LINKED FAULT FAMILIES IN BASIN FORMATION

Recent models of faulting tectonics in basins and passive margins have emphasized the linked nature of faults in a way that is analogous to that developed for thrust regimes. A linked fault system requires three components; ramps, flats and sidewalls or transfers. Basins that are the result of other processes are not considered in this contribution, and the examples used are drawn from the Midland Valley and Northumberland basins of the U.K. where existing mapping by the British Geological Survey as well as field work undertaken by the author indicate that such models are appropriate.
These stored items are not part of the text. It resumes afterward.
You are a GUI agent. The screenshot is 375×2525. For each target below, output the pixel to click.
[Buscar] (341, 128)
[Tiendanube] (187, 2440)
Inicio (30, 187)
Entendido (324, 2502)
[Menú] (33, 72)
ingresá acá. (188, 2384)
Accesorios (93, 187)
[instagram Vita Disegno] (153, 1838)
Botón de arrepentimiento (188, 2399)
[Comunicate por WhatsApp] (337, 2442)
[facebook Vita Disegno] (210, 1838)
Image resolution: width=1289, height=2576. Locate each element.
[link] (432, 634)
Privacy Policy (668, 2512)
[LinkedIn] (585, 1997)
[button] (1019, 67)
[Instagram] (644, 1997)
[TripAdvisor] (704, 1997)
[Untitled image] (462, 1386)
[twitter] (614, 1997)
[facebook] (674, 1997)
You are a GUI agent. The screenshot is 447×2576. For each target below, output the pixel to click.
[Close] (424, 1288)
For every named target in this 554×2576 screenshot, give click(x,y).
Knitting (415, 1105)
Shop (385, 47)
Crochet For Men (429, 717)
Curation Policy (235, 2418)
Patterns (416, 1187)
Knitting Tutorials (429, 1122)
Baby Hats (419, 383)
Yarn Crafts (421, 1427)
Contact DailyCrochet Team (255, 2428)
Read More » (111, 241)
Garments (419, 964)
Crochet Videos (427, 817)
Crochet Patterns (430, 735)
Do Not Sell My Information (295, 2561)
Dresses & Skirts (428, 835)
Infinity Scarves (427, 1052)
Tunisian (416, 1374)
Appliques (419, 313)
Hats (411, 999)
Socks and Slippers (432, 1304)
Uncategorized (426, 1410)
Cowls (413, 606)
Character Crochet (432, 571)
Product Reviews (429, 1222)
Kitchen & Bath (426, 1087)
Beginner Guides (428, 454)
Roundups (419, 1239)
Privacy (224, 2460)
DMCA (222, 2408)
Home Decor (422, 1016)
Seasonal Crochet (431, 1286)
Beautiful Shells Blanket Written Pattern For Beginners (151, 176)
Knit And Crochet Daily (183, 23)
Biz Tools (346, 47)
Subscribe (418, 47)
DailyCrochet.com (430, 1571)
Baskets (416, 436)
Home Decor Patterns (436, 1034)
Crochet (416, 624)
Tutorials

This paper summarizes the geometric features and constraints of such models and emphasizes the role of each of the three critical components of a linked system. For large deformations that result in the formation of major extensional and strike-slip basins, the principal geometries can be understood by reference to regionally and locally balanced fault models that involve detachment, ramp and sidewall or transfer elements. Tip strains, and both lateral and vertical accommodation zones are included in the general model but these probably account for less than 10% of the total upper crustal strain. The basic analysis of a linked basin system requires the transfer of displacement on and between the fault and shear zone components. The geometry of the stratigraphic units is used to deduce the active linkage on the fault system. In oblique-slip systems and where the dominant extensional ramp is connected to oblique transfer and detachment systems, lateral and sidewall sub-basins and intra-basin uplifts occur as part of continuing slip on the fault system. These control facies distribution and depocentre evolution. The existence of a basin-forming linked system frequently controls later deformation of basins and margins, and an appreciation of basin growth faults and stratigraphic geometry is essential in the interpretation of inverted basins and orogenic belts involving supracrustal formations. © 1990.